After decades of studying drug consumption patterns and the consequences of substance abuse, the consensus grows toward the treatments for a substance use disorder (SUD) as a brain disease that diminishes the person’s willpower to quit and retain long-term abstinence, regardless of the risks.
Confrontational approaches, punishment, and the attached stigma of immorality or lack of positive motivations doesn’t work in getting these individuals to change and act with the most stable and healthy lifestyle choices.
The National Institutes of Health (NIH) states that; “Combined biological, epidemiological, and social science discoveries of the last 3 decades have given us a detailed understanding of the risks, mechanisms, and consequences of drug abuse and addiction.”
Treating drug abuse and addiction as a mental/behavioral health disorder has shown promising outcomes when the services are provided in a comprehensive manner to address the unique circumstances and needs of the individual promoting overall wellbeing physically, emotionally, and socially.
Moving From Abuse to Addiction
It can take days or years to move from the abuse to the dependence or addiction phases of using drugs and the sequential progress will be as complex as the individual is themselves. Most drug abusers are dismayed by the negative effects of their drug consumption after intermittent shifts from abuse to abstinence and no one expects to get to the point where the doses and schedules take on a life of their own.
Drugs that have the power to make a person feel good by altering brain systems, pathways, or neurotransmitter functions have a cascading effect on future brain activities and in the process, users may not be able to restore the way they thought, felt, or acted before.

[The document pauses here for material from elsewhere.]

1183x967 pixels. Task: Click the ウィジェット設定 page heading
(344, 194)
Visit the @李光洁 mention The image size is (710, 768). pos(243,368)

Each stage, according to the Institute of Medicine (US),” is, on average, more hazardous, more obtrusive, and more likely to provoke or induce social interventions (e.g., punitive sanctions, attention by prevention programs, admission to treatment) than the one before.”

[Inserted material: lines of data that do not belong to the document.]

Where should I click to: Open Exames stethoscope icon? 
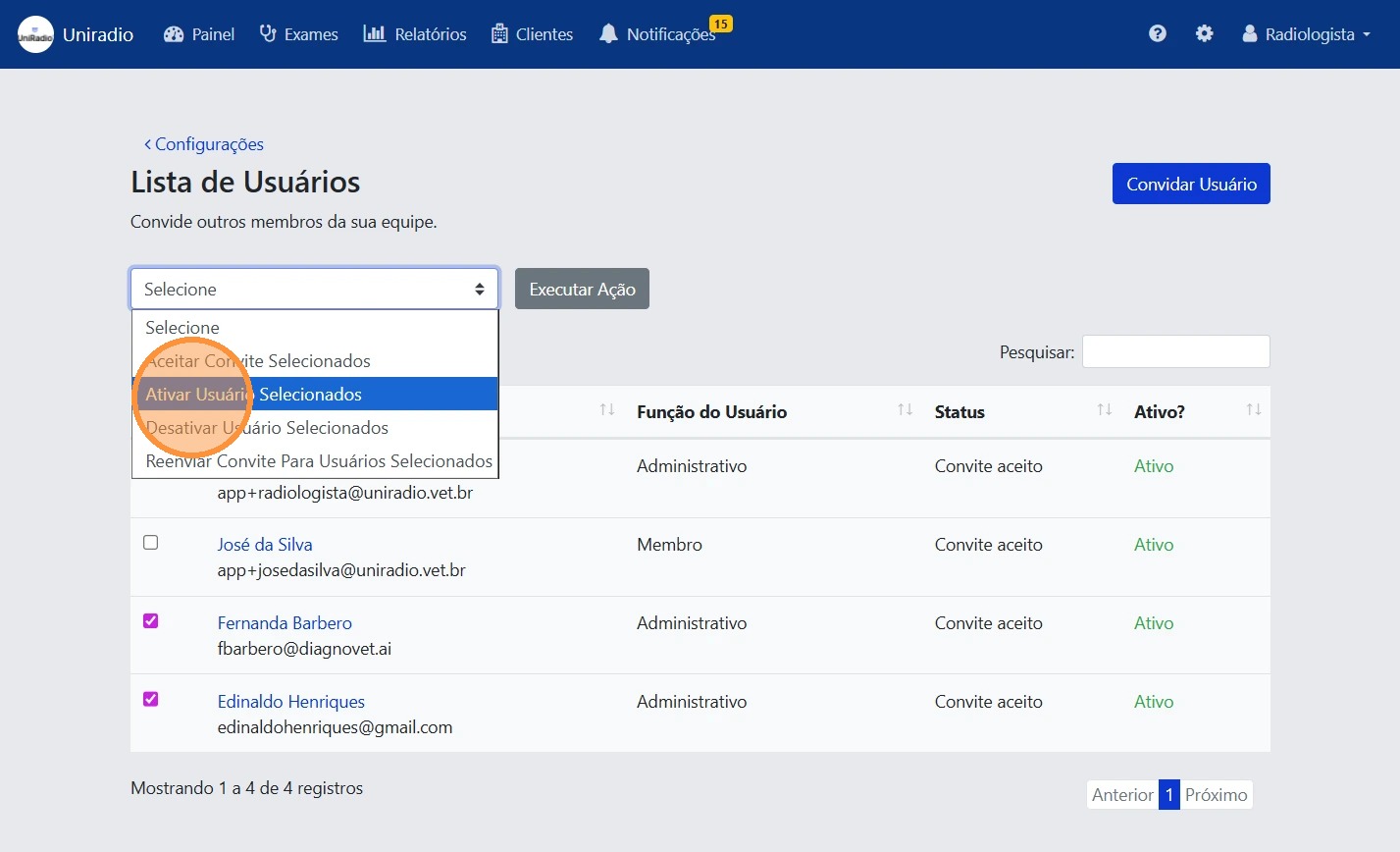[x=267, y=34]
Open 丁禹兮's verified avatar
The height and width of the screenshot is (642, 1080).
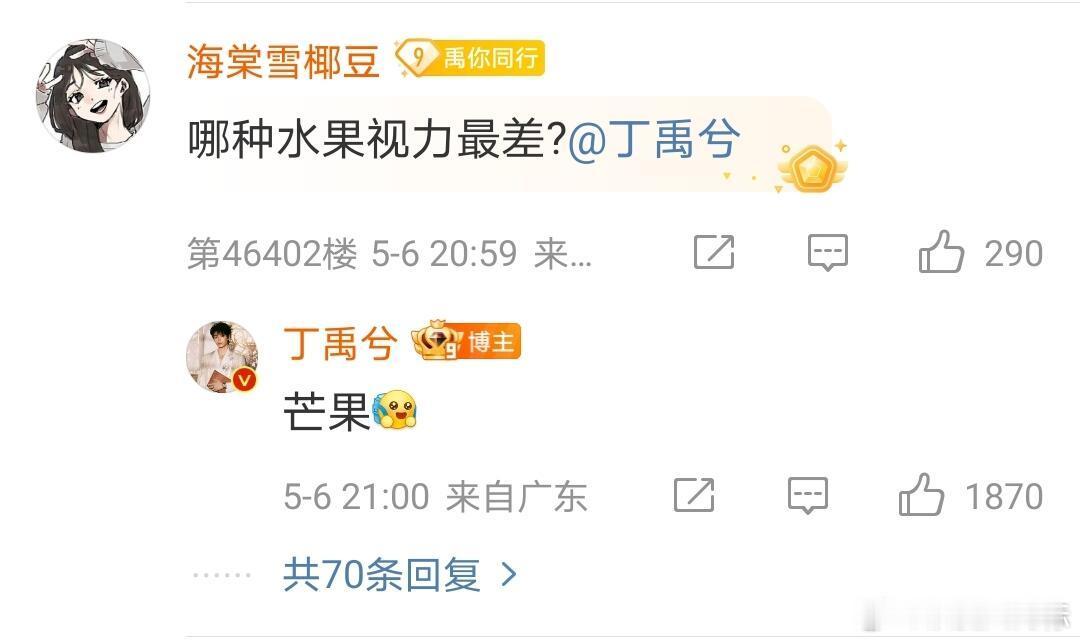[x=222, y=357]
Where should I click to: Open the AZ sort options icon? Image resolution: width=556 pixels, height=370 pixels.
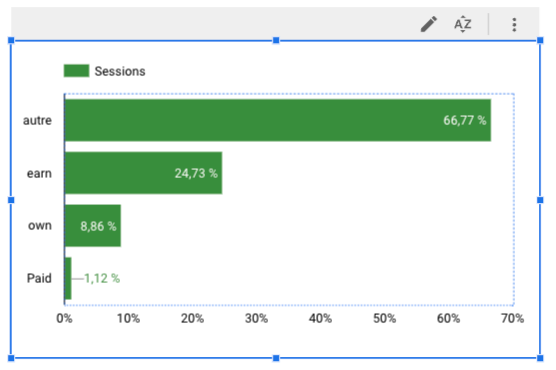click(x=463, y=24)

Waves of fear and instability co-exist in the manifestations of physical, psychological, spiritual, and social unease as the individual tries to come to terms with their inability to control their drug consumption the way they use to be able to do and it seems the more confrontations they go through, the worse things get.
According to the Institute of Medicine (US), “Each year, more than 33 million Americans use health care services for their mental problems and illnesses or conditions resulting from their use of alcohol, inappropriate use of prescription medications, or illegal drugs.”
Many of these individuals will go on to require the services of other agencies, for legal, economic, housing, or social support to help relieve the consequences of their drug consumptions without getting to the root of the SUD and its symptoms.
Joblessness, homelessness, dysfunctional family units, and psychological depression are some major contentions that can lead to relapse if not properly addressed in treatment. Likewise, many people who have need of specific services and a satisfying capacity for self care can turn to the abuse of drugs for relief.
A long list of goals and variations within beliefs, commitments, and motivations can make it extremely difficult to find sufficient treatment ahead of what proves to be life altering drug consumption consequences, but, even the most severely addicted will have ambivalence to change.
According to the American Society of Addiction Medicine, “Frequency and intensity of services and length of stay at each level of care should be individualized to the least invasive, effective intensity and duration for each patient.” Most individuals will begin with an outpatient drug treatment program as the most affordable and least restrictive approach, but, this may not be suitable to someone who has a history of relapse or failed treatment attempts.
Co-existing physical or psychological health disorders can limit the ability to participate effectively in the program and a lack of safety or encouragement for recovery in their home environment may require an extended stay.
In these cases, inpatient drug rehabs offer specialized and intensified services that may be more appropriate with longer durations and limited interference of outside influences. This makes them extremely beneficial for the individual to focus on themselves, their values, and their meaningful purpose in life without the use of drugs.